[Start Text passage]

Joe Kahn takes over next week as executive editor of The New York Times as the newspaper is riding high on a new crop of Pulitzer Prizes, recent acquisitions of the sports site The Athletic and Wordle, and record levels of digital subscriptions.

All Kahn has to do is replace a legend and corral an often contentious newsroom of more than 1,700 journalists — the largest news staff ever boasted by an American newspaper.

"The days when you can appoint an executive editor, and that was the decision-maker — and that person sat at the head of a big table and decided which six stories were going to go on Page 1, and kind of slam down the gavel at the end of that and that was sort of the essence of the job — are over," Kahn said in a recent hourlong interview at The Times' cavernous Manhattan headquarters.

Kahn's two most immediate predecessors were groundbreaking — the first female and African American executive editors in the paper's history. His appointment was logical, long planned and drained of any of the drama that accompanied some earlier transitions.

Kahn joined the paper a generation ago, in 1998, and rose through the ranks as a reporter and international editor. He has served as managing editor, or second-in-command, since 2016 under Dean Baquet, who prepared him as a successor. And Kahn developed a rapport with A.G. Sulzberger, the 41-year-old scion of The Times' controlling family who is its corporate chairman and publisher.

In an unflashy manner, Kahn has sought to steer the paper through a series of changes designed to embrace the digital age: editors scattered across time zones now take up stories at any hour; teams cover breaking events for the website as they happen; stories appear in apps and online before the printed edition; and new squads present The Times' reporting in new ways, including graphics, podcasts, videos, charts, cartoons, gifs, apps, newsletters, classroom texts and more.

We spoke in what's archaically called the Print Room. Historic front pages line the walls to honor the paper's hard copy legacy. It sits underused. A more formal exhibit can be found a dozen floors above, dedicated to the paper's history.

The following reflects our interview as well as discussions with eight Times colleagues, who asked not to be named because they had not been authorized to speak for this story.

On finding his path as a journalist in China

Kahn's father, Leo, was a successful businessman outside Boston, transforming the family grocery business into a supermarket chain before launching Staples, the office supply company.

Yet before all that, Leo Kahn had earned a journalism degree from Columbia University and spent a year as a reporter. And Joe Kahn chose to follow that path. As a student editor at Harvard, Kahn once told C-Span, "I hope to try my hand at journalism — print journalism — for some time. I won't be happy until I do."

[End Text passage]
[Start Material]

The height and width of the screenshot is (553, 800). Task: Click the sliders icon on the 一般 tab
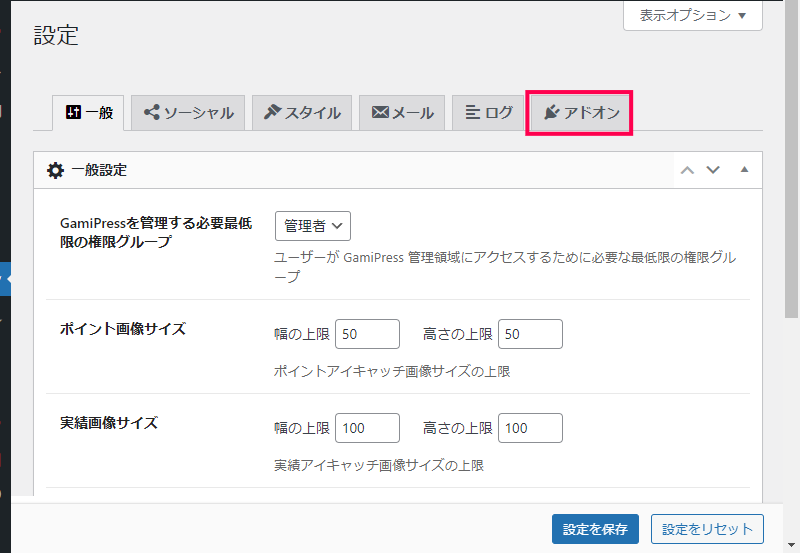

[End Material]

Exercise directions: Reproduce word for word the part of the article on Joe Kahn that runs from "Joe Kahn takes" up to and including "of digital subscriptions.". Work only from the article on Joe Kahn, not the listing.

Solution:
Joe Kahn takes over next week as executive editor of The New York Times as the newspaper is riding high on a new crop of Pulitzer Prizes, recent acquisitions of the sports site The Athletic and Wordle, and record levels of digital subscriptions.